I read the words out loud:
Lord, you now have set your servant free
to go in peace as you have promised.
for these eyes of mine have seen the Savior,
whom you have prepared for all the world to see.
It’s the Song of Simeon, taken from Luke 2. One of the less-familiar Nativity stories, it takes place when the infant Jesus is brought to the temple. Simeon, a prophet that God promised would see the Messiah before he died, comes across the family and praises God.
But as I said them, I thought: Where is my peace? Where is my freedom? Have I seen the Savior today, or closed my eyes to Him?

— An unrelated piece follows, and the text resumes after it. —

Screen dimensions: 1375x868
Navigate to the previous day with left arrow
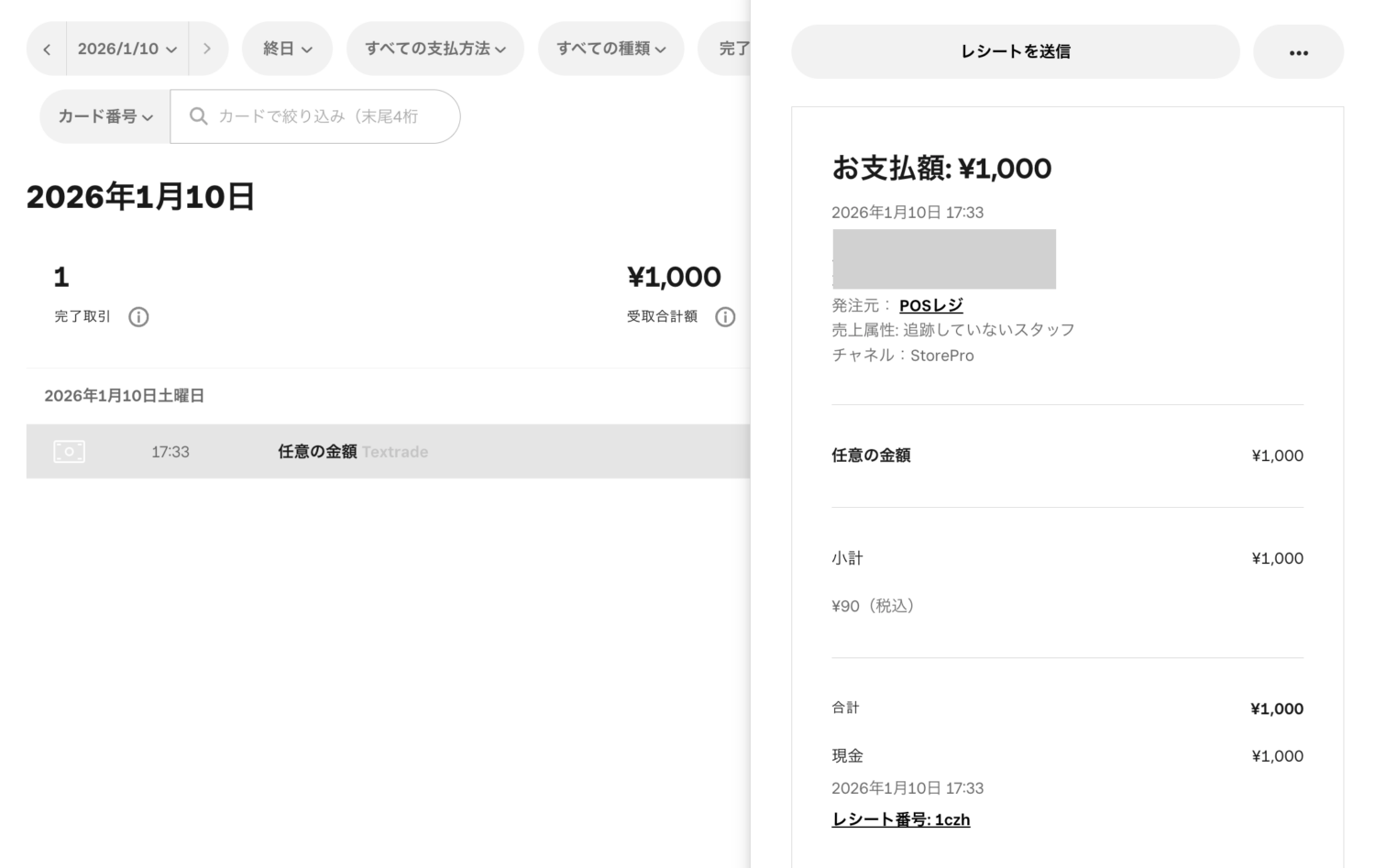[x=47, y=49]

On nights like this Jesus seems hazy and far away, even though his commands are plain: Go and do likewise. Do unto others. Take up your cross.
Simeon’s affirmation needled me. The words tasted of failure.

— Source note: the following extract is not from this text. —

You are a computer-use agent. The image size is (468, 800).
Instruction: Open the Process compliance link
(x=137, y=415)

I know I’m unworthy. But there’s an unworthiness that reaches up to Jesus to be pulled out of the water, and unworthiness that sinks to the bottom of the lake.
The song made me sink.
It’s a pattern I see over and over in my faith, in my pursuit of spiritual disciplines, in my reaching out to God. Sometimes my brokenness brings me to him. Sometimes it does the opposite.
Why does knowledge of my sickness send me running from the one who could heal me?
I read Simeon’s words again because I sensed I needed to be obedient. I needed to say them and ache for healing.
I have seen the Savior, I said. I have seen the Savior.
Here’s what my heart echoed back as I spoke Simeon’s song aloud:
The prophet speaks words before they are true. She is incarnating the possibility. But she lets God do the work of bringing into being.
It is hard for me to believe this no matter how much I know it: God is doing the work for me.
God provides peace when I am past the point of feigning it. God opens the jail doors when I am despairing my captivity. The Savior is, as St. Patrick said, under me, over me, through me, around me, and beside me even when I am blind to His presence.
And what of this peace that Simeon celebrates? It is not the kind we’d see in a soft-focus catalog. I’ve been reading Luke 2 more closely, and seeing this:
Simeon is waiting to die. T.S. Eliot writes that his life is like a feather on the back of a hand, waiting for a breeze to blow it away.
The blessing he gives Mary and Joseph is an unsettling one: their son will cause upheaval. People will speak against him.
And for them: souls pierced by swords.
I imagine them tasting that oddly bittersweet blessing with babe in arms and wondering, again, what they have gotten themselves into.
Here is the truth: my children often pierce my soul. So does my behavior towards them. Reaching out to the Savior who is hazy and clear pierces me, God pierces me, over and over.
It is because I am pierced that I am looking for Him in the first place.
The peace I am given is just right for this complicated world, just right for a mixed-up, broken heart. A heart that waits for God to give the peace, provide the freedom, and make the words come true.
I have seen the Savior, I declare. I am free to go in peace as you have promised.